Text for analysis:
————

But when they get to a science class, all that excellent reading they think they've done is useless. "The temperature of the 100 C seawater gradually decreases 50 C. This takes 25 minutes." Then find the rate of heat loss, etc., etc. And they quickly read through and have no idea what any details are. They don't reread, because they're not used to it. They get it wrong because they can't perform close reading of a non-fiction text. And, in fact, when it comes to research later in the year they struggle, because they need to find examples and justify their interpretations. But all they've done is listen for the gist, for the big picture, and then they're asked to look at the nitty-gritty details and can't.
They conclude they're just bad a science, because they're grade-A readers (literally), even if they really haven't read much. They're cheated.
It's even worse when they run into some other kinds of readings. Something that's deeply satirical they completely miss. They need somebody to interpret it for them, to provide intonation and phrasing, because they don't catch the hints, the clues, that something's amiss.
It helps the poor students graduate; it cheats the poor students the most, though.
Warpy
(113,130 posts)Listening to an audio book instead of reading is not cheating. I tutored dyslexic students who had to "read" all their books that way. Blind students also "read" most of their books that way.
The problem is that kids are always doing something else, like playing video games, and miss a good 75% of the book.
Back in the bad old days before radio and TV, families used to sit together in the evening with one member reading aloud to the rest. It was a great way to get through great literature (War and Peace, I'm looking at you) without being put to sleep.
I've done both and I find reading to be much quicker. Listening is more satisfactory when I'm spinning, knitting, weaving, or doing other eye-hand coordination activities. For those times, I tune in to old radio plays online.
demigoddess
(6,675 posts)I would recommend both at different and same times. Depending on the kid. My son learned to read books with tapes recorded with the words. This was when he was 5 yrs old. But then he had been looking at books since he was a year old. And I read books to him from age 2 or three, every night. Also later on I read a book that was in handwriting script rather than print and he read along with me. It taught him that he could read script as well as print and he was happy with that. I would say do both but mix it up.
RealityChik
(382 posts)The more sensory processing that engages the brain in the task of information acquisition, the more of that information is committed to long term memory. Since more brain power is needed to read than to listen, reading is more beneficial. Even more so, reading aloud is even more beneficial than silent reading for retention. Writing something down after reading it is also a productive retention task.
But I'm no professional cognitive scientist. Just an armchair aficionado of the subject. That said, the jury is still out on this one. Willingham makes a good argument for each method is of equal benefit, so is not cheating. I disagree that the benefits are equal because the brain is more susceptible to distraction and mind-wandering with listening only, but my opinion is based on personal experience of an ADD brain!
elleng
(136,185 posts)RealityChik
(382 posts)elleng
(136,185 posts)You're much too thoughtful to be expelled!
sab390
(201 posts)Thank you spell check, I misspelled learned. I am dyslexic and listening is the only way I can learn. I nearly failed 3rd grade and finished 517 in a class of 535 in high school. I now have 3 masters because they discovered dyslexia, not in me but I mean discovered, as in, first figured it out, when I was a senior in college. Reading speeds range from not at all to 2000 wpm. During college I was sent to speed reading classes. Of course, it never helped. Hearing is just as valid as reading.

————

Source material:
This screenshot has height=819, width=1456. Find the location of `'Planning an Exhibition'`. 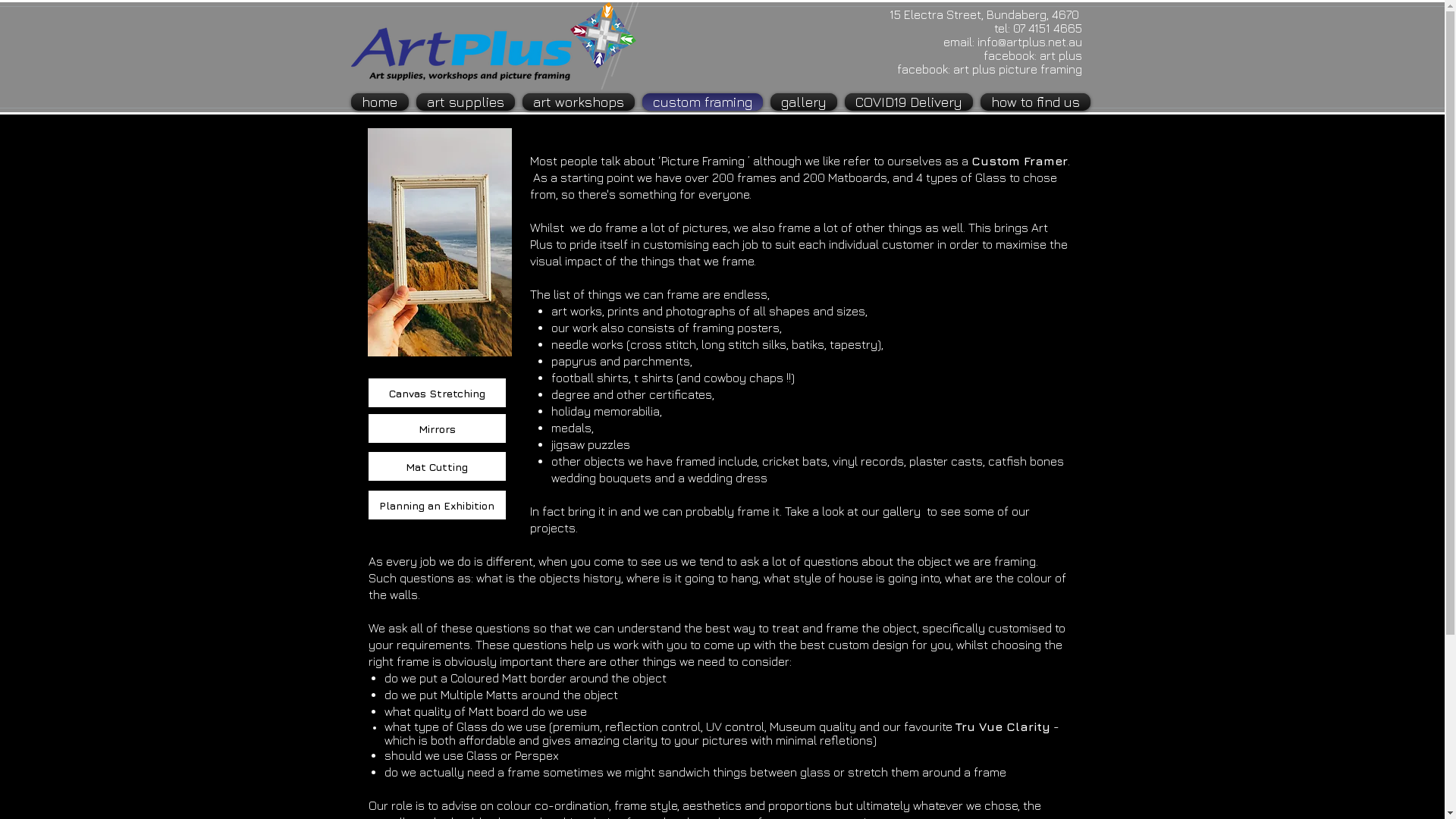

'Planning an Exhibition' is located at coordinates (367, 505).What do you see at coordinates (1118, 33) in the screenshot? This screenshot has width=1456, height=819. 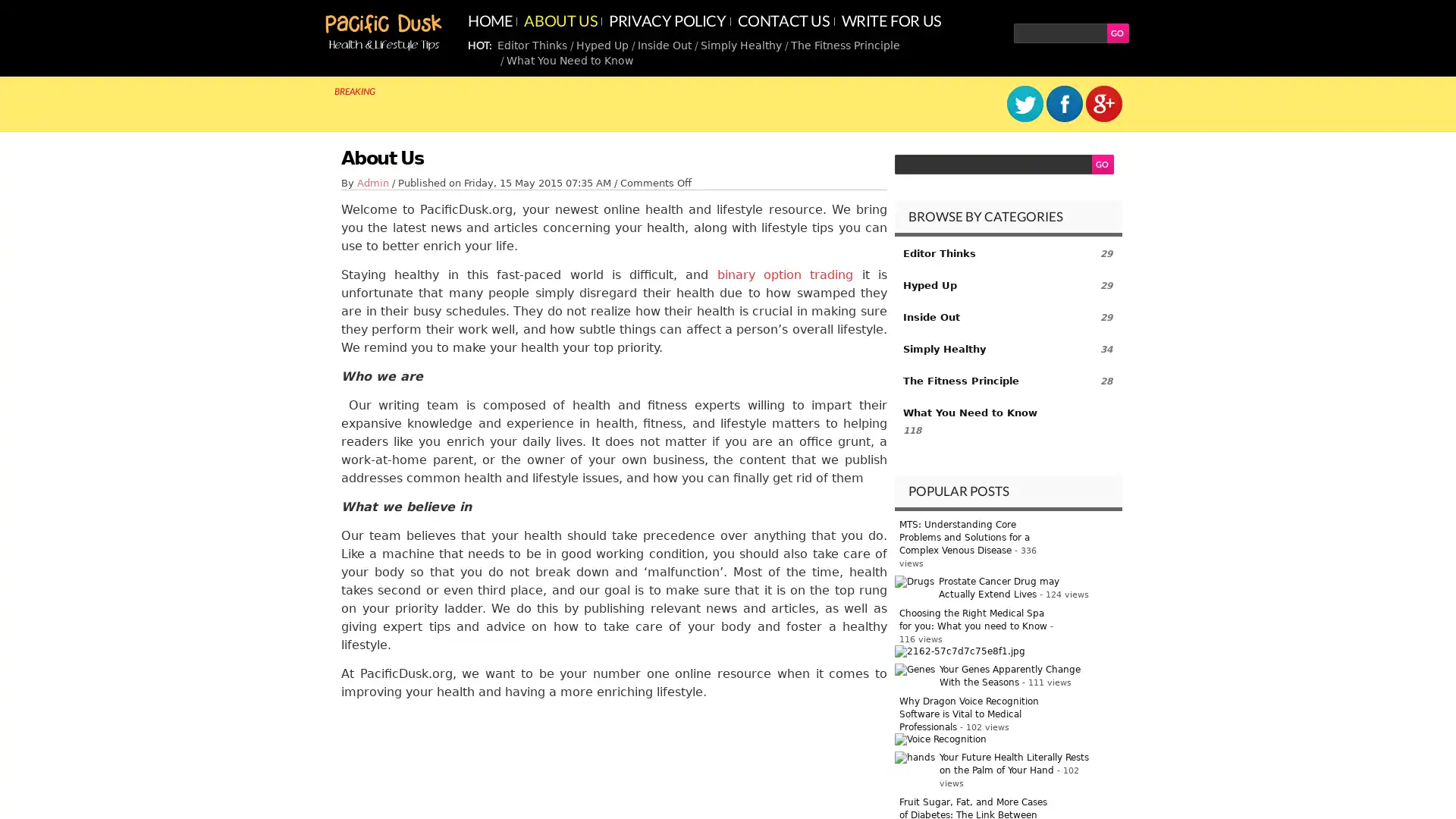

————

Brief: Transcribe the stretch from "It's even worse" through "the most, though." in the discussion about reading versus listening, with no changes. The material plays no part in this work.

Result of this task:
It's even worse when they run into some other kinds of readings. Something that's deeply satirical they completely miss. They need somebody to interpret it for them, to provide intonation and phrasing, because they don't catch the hints, the clues, that something's amiss.
It helps the poor students graduate; it cheats the poor students the most, though.